_STUDY MATERIAL_
▼

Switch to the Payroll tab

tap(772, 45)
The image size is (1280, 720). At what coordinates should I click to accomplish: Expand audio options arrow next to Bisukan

▲
▼

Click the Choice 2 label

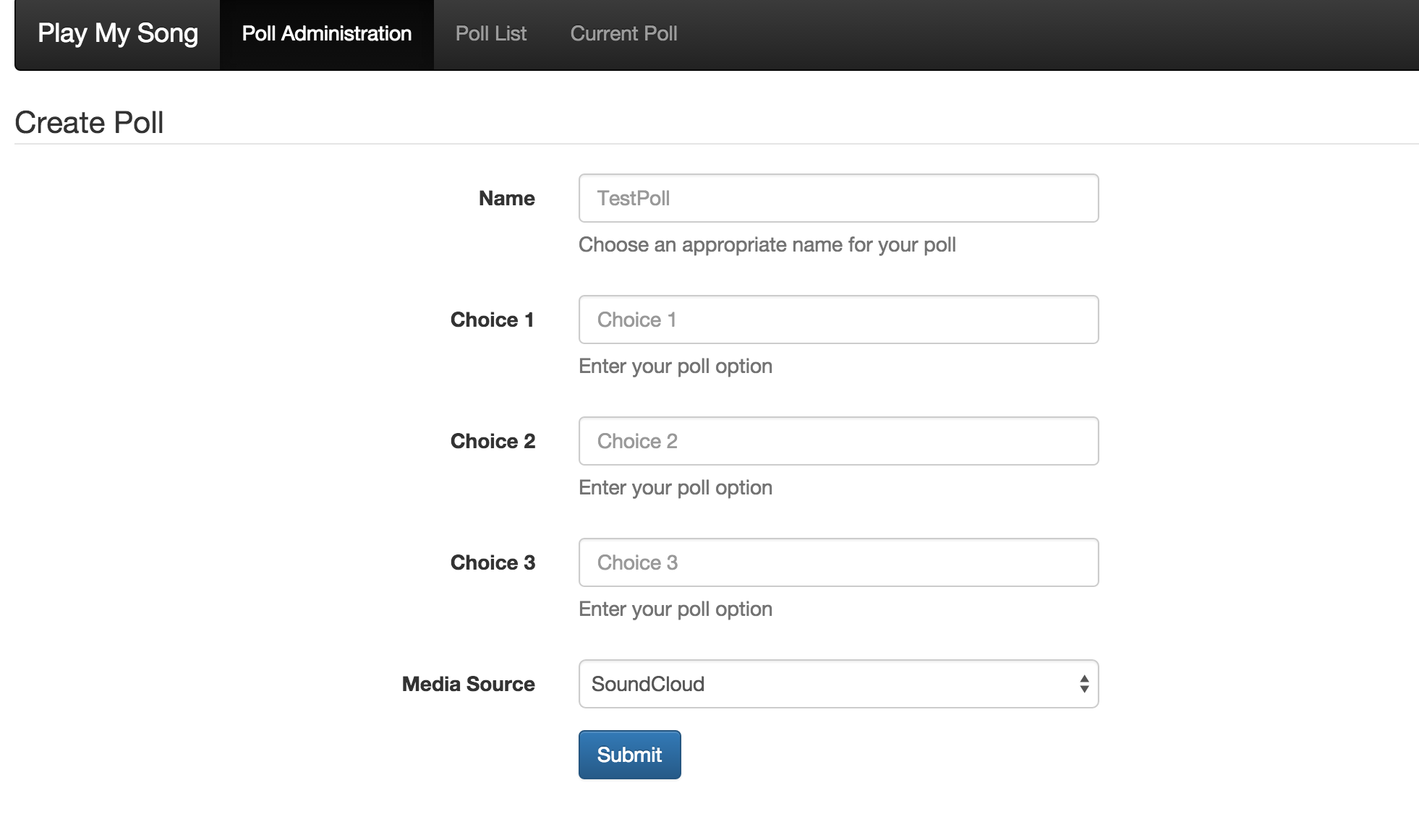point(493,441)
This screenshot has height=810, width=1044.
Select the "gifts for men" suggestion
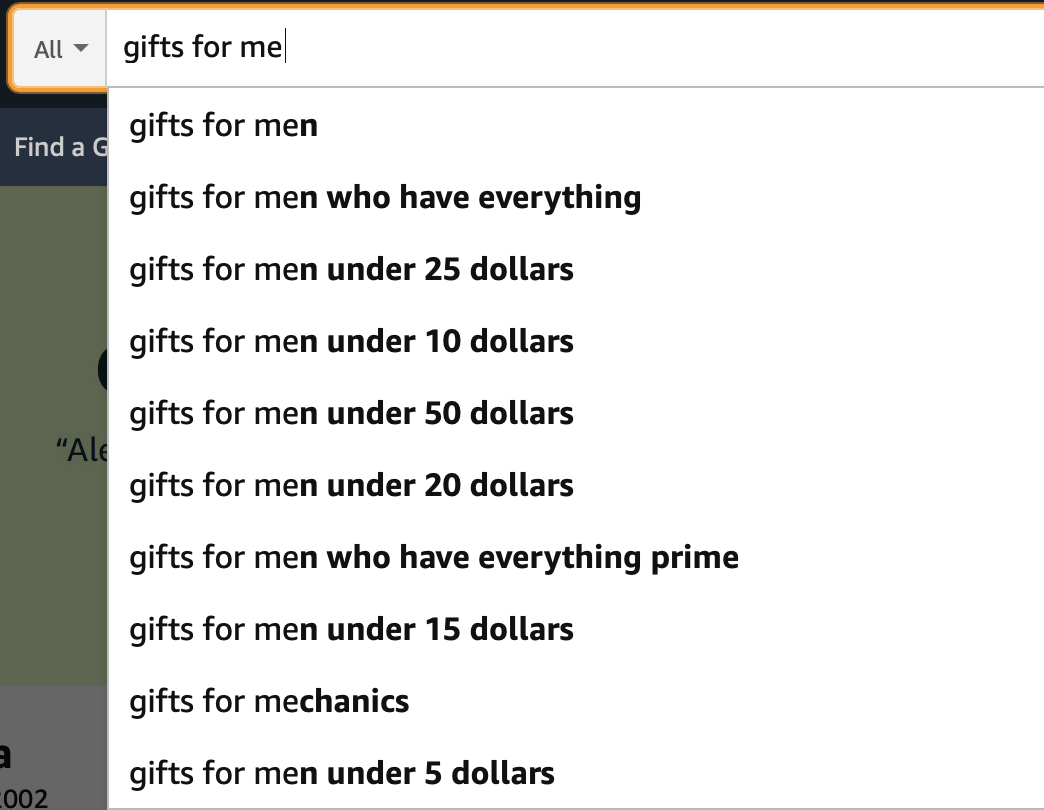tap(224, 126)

▲
▼

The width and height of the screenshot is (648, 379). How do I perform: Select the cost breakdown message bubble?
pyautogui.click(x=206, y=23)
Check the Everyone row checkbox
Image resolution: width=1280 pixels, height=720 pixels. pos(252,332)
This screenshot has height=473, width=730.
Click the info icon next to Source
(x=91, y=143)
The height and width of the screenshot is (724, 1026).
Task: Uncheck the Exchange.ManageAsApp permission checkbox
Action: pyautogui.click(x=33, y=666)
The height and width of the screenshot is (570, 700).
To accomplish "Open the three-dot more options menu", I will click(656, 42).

▲

_WORK TO COMPLETE_
Find the string "This" in the listing and return every line that holds it.

_THE ANSWER_
This screenshot has height=810, width=1044.
This screenshot has height=473, width=730.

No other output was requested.